Numerical and structural chromosomal imbalances are one
of the
most
prominent and pathogenetically relevant features of neoplastic cells.
Over the past decades, thousands of (molecular-) cytogenetic studies of
human neoplasias have searched for insights into genetic mechanisms of
tumor development and the detection of targets for pharmacologic
intervention. It is assumed that repetitive chromosomal aberration
patterns reflect the supposed cooperation of a multitude of tumor
relevant genesin most malignant diseases.

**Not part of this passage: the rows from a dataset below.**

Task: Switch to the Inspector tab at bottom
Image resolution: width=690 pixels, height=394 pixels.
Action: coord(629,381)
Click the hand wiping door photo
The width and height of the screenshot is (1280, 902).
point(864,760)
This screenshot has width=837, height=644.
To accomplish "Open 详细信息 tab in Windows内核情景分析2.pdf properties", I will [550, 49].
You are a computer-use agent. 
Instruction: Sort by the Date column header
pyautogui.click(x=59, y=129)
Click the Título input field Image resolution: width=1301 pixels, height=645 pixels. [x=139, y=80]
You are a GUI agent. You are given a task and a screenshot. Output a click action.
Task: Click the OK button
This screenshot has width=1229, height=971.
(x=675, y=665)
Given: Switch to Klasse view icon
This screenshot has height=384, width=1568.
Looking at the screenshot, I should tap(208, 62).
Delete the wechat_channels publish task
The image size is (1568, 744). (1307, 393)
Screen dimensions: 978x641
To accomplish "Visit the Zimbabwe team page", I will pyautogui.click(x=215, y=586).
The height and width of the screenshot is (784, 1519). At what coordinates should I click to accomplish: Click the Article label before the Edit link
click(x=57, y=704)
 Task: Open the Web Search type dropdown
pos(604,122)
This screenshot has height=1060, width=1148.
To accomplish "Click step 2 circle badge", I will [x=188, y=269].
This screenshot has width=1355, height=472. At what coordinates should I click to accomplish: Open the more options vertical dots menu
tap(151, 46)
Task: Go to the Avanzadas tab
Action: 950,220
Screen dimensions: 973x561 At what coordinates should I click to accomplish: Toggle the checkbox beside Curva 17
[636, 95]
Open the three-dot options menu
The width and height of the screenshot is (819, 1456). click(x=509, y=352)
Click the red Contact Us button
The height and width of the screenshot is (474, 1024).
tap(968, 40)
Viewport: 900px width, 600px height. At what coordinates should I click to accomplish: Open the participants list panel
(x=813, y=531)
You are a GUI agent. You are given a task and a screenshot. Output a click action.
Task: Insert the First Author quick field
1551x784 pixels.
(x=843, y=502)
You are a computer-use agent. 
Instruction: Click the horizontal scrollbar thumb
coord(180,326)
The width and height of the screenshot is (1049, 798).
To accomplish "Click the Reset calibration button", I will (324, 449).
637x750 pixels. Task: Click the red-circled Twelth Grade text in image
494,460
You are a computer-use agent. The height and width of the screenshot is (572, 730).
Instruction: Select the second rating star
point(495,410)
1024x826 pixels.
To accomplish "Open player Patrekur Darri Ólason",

One method for measuring genomic aberrations is
Comparative
Genomic
Hybridization (CGH). CGH is a molecular-cytogenetic analysis method for
detecting regions with genomic imbalances (gains or losses of DNA
segments). Raw data from CGH experiments is expressed as the ratio of
normalized fluorescence of tumor and reference DNA. Normalized CGH
ratio data surpassing predefined thresholds is considered indicative
for genomic gains or losses, respectively. The chromosomal CGH results
are annotated in a reverse in-situ karyotype format describing
imbalanced genomic regions with reference to their chromosomal
location. CGH data of an individual tumor can be considered as an
ordered list of status values, where each value corresponds to a
genomic interval (e.g., a single chromosomal band).The status can be
expressed as a real number (positive, negative, or zero for gain, loss,
or no aberration respectively). A large repository of CGH data is
available at Progenetix.
A key feature of the CGH data is that consecutive values
are
highly correlated. Here is a summary of our research in this area:
We investigated novel distance measures for mining
of such
high dimensional applications. We developed three pairwise
distance/similarity measures, namely raw, cosine, and sim [Liu06a]. The
first one ignores the correlation, while the latter two can effectively
leverage this correlation. We tested our distance/similarity measures
on Cytogenetic (CGH) aberration data. Our results show that Sim
consistently performs better than the remaining measures since it can
effectively utilize the consecutive correlations in the underlying
dataset.
We also developed a dynamic programming algorithm to
identify
a small set of important consecutive intervals called markers. This was
used to develop two novel clustering strategies using these markers.
Our results demonstrate that the markers we found represent the
aberration patterns of CGH data very well and they improve the quality
of clustering significantly [Liu06b].
We consider the problem of feature selection for
multiclass
CGH data. We have developed several methods for feature selection
techniques that are based on support vector machines. These results
show that the accuracy of classification that can be achieved by only
using only 15% of the features is comparable or better than using all
the features.
Figure 1.
Plot of
dissimilarDS, a CGH dataset containing 680 samples that belong to four
cancer types. Samples are grouped by cancer types. Each sample contains
862 dimensions. The gain and loss of copy numbers are plotted in green
and red, respectively.
Figure 2.
Plot of
four markers found
in 121 CGH samples of Retinoblastoma, NOS(ICD-O 9510/3). Each sample
contains 862 dimensions. The gain and loss of copy numbers are plotted
in green and red, respectively.
Publications:
Jun Liu, Sanjay Ranka, Tamer Kahveci, Feature selection algorithms for CGH data, submitted to ISMB 2007. (PDF)
Jun Liu, Sanjay Ranka, Tamer Kahveci, Markers
improve
clustering of CGH data, Bioinformatics, page btl624, 2006. (PubMed)
(Bioinformatics)
Jun Liu, Jaaved Mohammed, James Carter, Sanjay
Ranka,
Tamer
Kahveci, Michael Baudis, Distance-based Clustering of CGH Data,
Bioinformatics, 22:16, pages 1971-1978, 2006. (PubMed)
(Bioinformatics)
Sponsor:
This material is based upon work supported by the
National
Science Foundation under Grant No. 0325459. Any opinions, findings, and
conclusions or recommendations
expressed in this material are those of the author(s) and do not
necessarily reflect the views of the National Science Foundation.
Software:
We are currently in the process of developing a
software
package
that incorporates these algorithms. The software package will be
available as a web service starting Feb 28, 2007.